Common Causes of Hip Pain in Adults

  1. Degenerative/Chronic Conditions

  • Osteoarthritis – Most common cause in older adults; results from cartilage degeneration, leading to stiffness, pain, and reduced mobility.

  • Rheumatoid arthritis – Autoimmune inflammation of synovial joints causing hip destruction.

  • Avascular necrosis (AVN) – Loss of blood supply to the femoral head, often associated with corticosteroid use, alcohol abuse, or trauma.

  1. Trauma and Mechanical Causes

  • Fractures – Particularly femoral neck fractures in elderly patients with osteoporosis.

  • Labral tears – Damage to the fibrocartilaginous rim of the hip joint, common in athletes.

  • Muscle or tendon strain – From overuse, exercise, or lifting.

  1. Inflammatory and Infective Causes

  • Septic arthritis – Infection of the hip joint, presenting with fever, acute pain, and inability to bear weight (emergency).

  • Bursitis (trochanteric bursitis) – Inflammation of the bursa over the greater trochanter, causing lateral hip pain.

  • Tendinitis – Inflammation of hip flexor or gluteal tendons.

  1. Referred Pain

  • Lumbar spine pathology – Sciatica, spinal stenosis, or degenerative disc disease.

  • Pelvic or abdominal conditions – e.g., hernias, gynecological disorders, or urological conditions.


Symptoms

  • Deep groin pain (suggests intra-articular pathology such as arthritis or AVN).

  • Lateral hip pain (bursitis, tendinitis).

  • Pain radiating to thigh/knee (common in hip arthritis).

  • Stiffness, reduced range of motion.

  • Swelling, warmth, or redness (infective/inflammatory causes).

  • Acute inability to walk after trauma (fracture or dislocation).


Diagnosis

  • History & Examination – Onset, duration, activity correlation, systemic symptoms.

  • Imaging

    • X-ray (first-line for suspected arthritis or fracture).

    • MRI (for soft tissue injuries, AVN, labral tears).

    • Ultrasound (to assess bursitis or effusion).

  • Laboratory tests

    • Inflammatory markers (CRP, ESR) for arthritis or infection.

    • Joint aspiration in suspected septic arthritis or crystal arthropathy (gout, pseudogout).


Management of Hip Pain

1. General Measures

  • Rest and activity modification.

  • Use of walking aids (cane, walker) if needed.

  • Weight loss to reduce joint stress.

  • Heat or cold therapy depending on cause.

  • Physiotherapy to strengthen surrounding muscles.

2. Pharmacological Treatment

  • Analgesics

    • Paracetamol (acetaminophen) – 500 mg to 1 g every 6–8 hours (max 4 g/day).

  • NSAIDs

    • Ibuprofen 400–600 mg every 6–8 hours.
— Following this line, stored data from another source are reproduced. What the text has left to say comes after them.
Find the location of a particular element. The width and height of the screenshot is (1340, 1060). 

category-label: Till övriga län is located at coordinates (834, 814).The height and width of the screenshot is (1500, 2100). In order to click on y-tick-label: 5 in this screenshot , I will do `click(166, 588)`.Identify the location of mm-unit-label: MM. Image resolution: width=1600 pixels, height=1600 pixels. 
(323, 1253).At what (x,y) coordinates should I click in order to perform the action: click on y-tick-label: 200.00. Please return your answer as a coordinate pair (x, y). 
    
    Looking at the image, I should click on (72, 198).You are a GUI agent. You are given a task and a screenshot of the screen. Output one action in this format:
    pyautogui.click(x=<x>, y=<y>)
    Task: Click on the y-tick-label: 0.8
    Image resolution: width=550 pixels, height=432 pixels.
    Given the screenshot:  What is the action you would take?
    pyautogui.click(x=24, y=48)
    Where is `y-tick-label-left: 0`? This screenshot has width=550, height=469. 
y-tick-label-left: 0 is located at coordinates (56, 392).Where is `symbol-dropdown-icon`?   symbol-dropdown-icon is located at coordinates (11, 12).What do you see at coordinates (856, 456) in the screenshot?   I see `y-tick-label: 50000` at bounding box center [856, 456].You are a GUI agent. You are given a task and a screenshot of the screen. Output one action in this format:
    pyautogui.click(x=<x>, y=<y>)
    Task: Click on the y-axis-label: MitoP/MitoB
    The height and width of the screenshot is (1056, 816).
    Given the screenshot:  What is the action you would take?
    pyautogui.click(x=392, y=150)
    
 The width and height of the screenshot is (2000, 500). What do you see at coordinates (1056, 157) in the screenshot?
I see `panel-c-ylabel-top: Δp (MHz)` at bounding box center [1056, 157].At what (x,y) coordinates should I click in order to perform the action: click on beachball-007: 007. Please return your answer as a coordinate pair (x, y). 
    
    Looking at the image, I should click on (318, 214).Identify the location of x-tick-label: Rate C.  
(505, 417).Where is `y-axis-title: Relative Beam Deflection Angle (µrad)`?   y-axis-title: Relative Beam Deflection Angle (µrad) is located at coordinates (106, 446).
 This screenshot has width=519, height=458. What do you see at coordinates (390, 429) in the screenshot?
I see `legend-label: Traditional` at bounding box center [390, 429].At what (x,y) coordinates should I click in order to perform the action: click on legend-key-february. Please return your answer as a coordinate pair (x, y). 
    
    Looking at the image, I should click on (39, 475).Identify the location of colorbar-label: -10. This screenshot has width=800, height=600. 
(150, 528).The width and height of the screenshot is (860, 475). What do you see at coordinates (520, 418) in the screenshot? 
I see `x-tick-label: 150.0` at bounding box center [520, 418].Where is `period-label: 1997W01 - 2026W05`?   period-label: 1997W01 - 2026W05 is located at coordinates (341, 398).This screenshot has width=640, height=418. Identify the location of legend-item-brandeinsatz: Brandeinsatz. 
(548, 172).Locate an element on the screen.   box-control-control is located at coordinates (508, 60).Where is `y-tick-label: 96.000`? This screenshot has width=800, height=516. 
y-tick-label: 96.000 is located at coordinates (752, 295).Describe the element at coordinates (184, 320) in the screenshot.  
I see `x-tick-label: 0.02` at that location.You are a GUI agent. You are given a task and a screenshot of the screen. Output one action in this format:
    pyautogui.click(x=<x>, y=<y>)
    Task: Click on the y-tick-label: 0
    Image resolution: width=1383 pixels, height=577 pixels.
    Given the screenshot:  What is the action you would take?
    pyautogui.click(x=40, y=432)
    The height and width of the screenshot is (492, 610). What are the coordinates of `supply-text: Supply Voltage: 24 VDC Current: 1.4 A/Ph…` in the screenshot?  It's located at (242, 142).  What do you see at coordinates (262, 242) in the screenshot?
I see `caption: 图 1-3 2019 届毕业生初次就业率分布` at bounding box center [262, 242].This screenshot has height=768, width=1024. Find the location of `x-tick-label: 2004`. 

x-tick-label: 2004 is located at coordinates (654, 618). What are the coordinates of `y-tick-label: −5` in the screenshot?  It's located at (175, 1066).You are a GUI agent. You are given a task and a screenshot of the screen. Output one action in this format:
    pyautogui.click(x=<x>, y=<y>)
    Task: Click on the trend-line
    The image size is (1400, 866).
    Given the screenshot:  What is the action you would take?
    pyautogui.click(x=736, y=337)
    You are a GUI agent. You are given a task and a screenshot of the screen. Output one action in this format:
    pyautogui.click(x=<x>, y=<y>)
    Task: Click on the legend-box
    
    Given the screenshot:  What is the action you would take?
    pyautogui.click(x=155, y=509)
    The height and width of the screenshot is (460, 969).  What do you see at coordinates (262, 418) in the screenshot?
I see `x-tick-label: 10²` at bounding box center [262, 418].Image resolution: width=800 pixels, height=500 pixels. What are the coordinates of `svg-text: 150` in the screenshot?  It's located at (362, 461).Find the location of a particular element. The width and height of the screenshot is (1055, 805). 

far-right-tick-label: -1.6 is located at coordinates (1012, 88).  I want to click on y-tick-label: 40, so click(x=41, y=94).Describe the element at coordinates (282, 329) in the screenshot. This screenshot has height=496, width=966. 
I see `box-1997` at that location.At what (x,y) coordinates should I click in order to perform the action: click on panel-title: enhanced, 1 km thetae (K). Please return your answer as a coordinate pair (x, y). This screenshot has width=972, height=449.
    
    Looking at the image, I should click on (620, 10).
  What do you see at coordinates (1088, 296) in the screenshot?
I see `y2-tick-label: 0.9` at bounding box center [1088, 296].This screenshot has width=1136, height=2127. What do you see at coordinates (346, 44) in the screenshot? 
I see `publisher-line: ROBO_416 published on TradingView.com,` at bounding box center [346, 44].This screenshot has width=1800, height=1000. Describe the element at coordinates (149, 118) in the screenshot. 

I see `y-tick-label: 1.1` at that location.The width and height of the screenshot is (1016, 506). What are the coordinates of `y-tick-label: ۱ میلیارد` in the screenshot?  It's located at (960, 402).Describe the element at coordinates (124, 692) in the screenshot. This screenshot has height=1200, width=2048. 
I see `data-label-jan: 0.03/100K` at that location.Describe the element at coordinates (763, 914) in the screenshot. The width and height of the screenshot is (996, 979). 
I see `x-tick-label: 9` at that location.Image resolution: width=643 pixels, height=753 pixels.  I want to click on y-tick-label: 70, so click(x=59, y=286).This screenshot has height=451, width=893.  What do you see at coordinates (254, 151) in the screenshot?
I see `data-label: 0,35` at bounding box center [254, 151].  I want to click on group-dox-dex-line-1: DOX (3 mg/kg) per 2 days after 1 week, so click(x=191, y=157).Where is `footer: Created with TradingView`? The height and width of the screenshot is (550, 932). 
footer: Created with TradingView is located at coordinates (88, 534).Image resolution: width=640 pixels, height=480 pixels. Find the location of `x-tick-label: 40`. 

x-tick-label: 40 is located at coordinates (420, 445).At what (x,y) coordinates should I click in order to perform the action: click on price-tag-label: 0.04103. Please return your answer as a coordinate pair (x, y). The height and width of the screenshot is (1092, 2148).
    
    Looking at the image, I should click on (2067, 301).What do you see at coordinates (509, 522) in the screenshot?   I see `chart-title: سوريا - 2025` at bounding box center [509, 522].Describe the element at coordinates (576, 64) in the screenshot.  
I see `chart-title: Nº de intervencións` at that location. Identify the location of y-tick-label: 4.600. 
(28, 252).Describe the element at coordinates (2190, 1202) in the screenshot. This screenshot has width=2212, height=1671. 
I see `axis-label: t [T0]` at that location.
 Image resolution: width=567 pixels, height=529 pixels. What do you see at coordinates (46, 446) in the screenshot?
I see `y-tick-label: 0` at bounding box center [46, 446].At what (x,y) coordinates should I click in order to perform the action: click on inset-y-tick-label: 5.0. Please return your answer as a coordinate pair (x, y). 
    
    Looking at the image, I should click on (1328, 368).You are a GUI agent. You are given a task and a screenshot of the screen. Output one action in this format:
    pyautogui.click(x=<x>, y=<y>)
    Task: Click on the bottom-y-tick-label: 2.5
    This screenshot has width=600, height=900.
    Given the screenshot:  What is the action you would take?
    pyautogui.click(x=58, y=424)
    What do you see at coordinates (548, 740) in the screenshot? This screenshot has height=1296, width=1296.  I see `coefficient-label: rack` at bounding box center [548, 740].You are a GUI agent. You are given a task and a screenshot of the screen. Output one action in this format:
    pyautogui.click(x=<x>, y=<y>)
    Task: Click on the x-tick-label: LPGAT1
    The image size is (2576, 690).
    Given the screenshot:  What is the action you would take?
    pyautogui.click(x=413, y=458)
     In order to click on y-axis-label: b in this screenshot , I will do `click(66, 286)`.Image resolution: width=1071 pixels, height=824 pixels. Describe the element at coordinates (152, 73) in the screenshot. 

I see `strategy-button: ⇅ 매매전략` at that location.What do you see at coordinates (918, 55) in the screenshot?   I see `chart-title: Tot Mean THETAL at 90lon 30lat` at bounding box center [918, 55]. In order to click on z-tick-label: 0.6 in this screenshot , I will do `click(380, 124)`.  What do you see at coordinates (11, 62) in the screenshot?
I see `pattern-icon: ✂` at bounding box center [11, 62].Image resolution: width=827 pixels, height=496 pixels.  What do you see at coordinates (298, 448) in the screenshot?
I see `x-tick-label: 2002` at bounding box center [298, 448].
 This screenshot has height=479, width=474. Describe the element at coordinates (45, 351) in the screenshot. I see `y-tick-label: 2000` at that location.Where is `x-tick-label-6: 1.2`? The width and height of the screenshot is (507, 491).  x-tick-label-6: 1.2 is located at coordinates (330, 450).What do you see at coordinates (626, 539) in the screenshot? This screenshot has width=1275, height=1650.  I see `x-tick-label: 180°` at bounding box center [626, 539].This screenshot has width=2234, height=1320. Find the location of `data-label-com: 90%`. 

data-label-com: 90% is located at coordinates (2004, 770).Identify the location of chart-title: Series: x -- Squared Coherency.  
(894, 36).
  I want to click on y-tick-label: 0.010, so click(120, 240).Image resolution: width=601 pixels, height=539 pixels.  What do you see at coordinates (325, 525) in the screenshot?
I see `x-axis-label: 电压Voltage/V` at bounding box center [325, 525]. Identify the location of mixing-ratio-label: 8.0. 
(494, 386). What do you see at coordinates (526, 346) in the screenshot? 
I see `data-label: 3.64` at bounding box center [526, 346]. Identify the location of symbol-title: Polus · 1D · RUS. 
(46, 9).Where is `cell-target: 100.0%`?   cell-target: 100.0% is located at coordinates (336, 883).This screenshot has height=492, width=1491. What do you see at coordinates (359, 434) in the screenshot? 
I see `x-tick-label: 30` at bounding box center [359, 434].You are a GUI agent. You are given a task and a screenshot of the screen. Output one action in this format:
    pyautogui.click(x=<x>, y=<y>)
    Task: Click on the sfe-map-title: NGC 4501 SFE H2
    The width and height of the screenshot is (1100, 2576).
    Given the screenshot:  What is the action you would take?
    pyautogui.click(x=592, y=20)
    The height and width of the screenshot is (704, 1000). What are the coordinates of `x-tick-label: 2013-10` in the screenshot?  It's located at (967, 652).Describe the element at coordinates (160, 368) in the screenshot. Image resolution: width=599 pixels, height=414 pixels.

    • Naproxen 250–500 mg twice daily.

    • Diclofenac 50 mg 2–3 times daily.

  • Topical NSAIDs for localized bursitis or strain.

  • Opioids (short-term use only) – Tramadol or codeine for severe pain not relieved by NSAIDs.

  • Corticosteroid injections – Intra-articular for arthritis or bursitis when conservative therapy fails.

  • Disease-modifying antirheumatic drugs (DMARDs) – For rheumatoid arthritis (e.g., methotrexate).

  • Antibiotics – For septic arthritis (choice depends on culture results).

3. Surgical Options

  • Hip arthroscopy – For labral tears or cartilage damage.

  • Core decompression – For avascular necrosis (early stage).

  • Osteotomy – Realignment for structural abnormalities.

  • Hip replacement (arthroplasty) – Definitive treatment for advanced arthritis or severe hip damage.


Precautions

  • Avoid long-term NSAID use in patients with renal impairment, hypertension, or GI ulcers.

  • Prompt treatment is essential in septic arthritis to prevent joint destruction.

  • Post-fracture patients need fall-prevention strategies and osteoporosis management.

  • Consider bone density testing in elderly adults with recurrent hip issues.


Drug Interactions

  • NSAIDs + ACE inhibitors/ARBs → Increased risk of kidney injury.

  • NSAIDs + anticoagulants (warfarin, DOACs) → Higher bleeding risk.

  • Corticosteroids + NSAIDs → Increased GI ulceration risk.

  • Methotrexate + NSAIDs → Risk of toxicity.

  • Opioids + benzodiazepines/alcohol → Severe respiratory depression.